In 1964, with the song still going strong, the story of Rudolph was adapted yet again into a television special narrated by Burl Ives and produced by Rankin and Bass. That iconic production, like the song and the book before it, ran each holiday season to popular acclaim. Long before video tapes and DVDs Rudolph had become a central part of the American Christmas story.
Robert May probably did not envision such success. His story of Rudolph, after all, is far less complex than the version most know now.

May’s Rudolph did not live at the North Pole, was not the offspring of one of Santa’s reindeer and he did not train, as the television special teaches us, to fly Santa’s sleigh. May’s Rudolph was born of loving parents in a normal home located in a remote village far from Santa. Rudolph was well adjusted and despite his red nose – which is never fully explained by May – and was only discovered by Santa Claus who was delivering presents to Rudolph’s home on a foggy Christmas night.

May’s story was added upon first by Marks, who wrote the famous verse memorized by children ever since. That story was further embellished and characters added – such as Yukon Cornelius and Hermey the Elf Dentist – with the 1964 Rankin/Bass production.

In fact, Rudolph’s story has changed almost as much as May’s has. The sad tale of May first telling his grief stricken daughter the story of Rudolph was a fabrication of another Wards copywriter in the year 2000.

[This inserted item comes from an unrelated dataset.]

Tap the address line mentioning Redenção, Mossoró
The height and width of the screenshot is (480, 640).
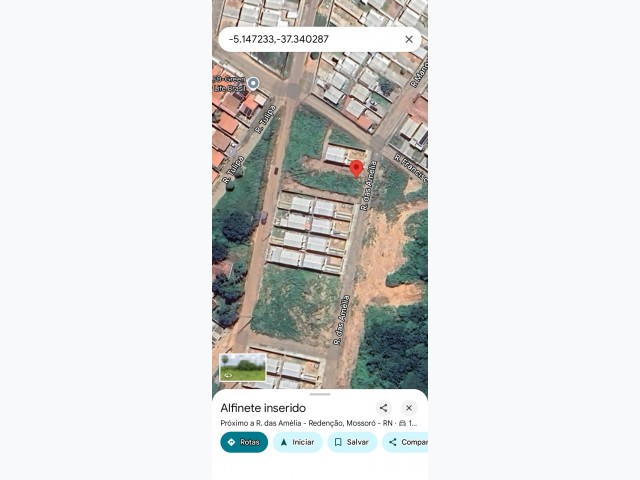(305, 423)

With the company on the verge of bankruptcy, Wards tried to capitalize one last time on the story of Rudolph by publishing May’s inspiration for the story of Rudolph. They concocted the entire tale and published it.

Unbeknownst to them May himself debunked that version of the creation of Rudolph some 25 years previously when he told the story of Rudolph’s creation himself. Barbara, it turns out, was indeed told the story of Rudolph before it ever went public.

But May didn’t do it to comfort the child. He told her the story to test it out – to see if a child would respond to the story favorably. She was, in essence, a focus group of one.

Fortunately for us, young Barbara May did enjoy the story – and Rudolph did indeed go down in history.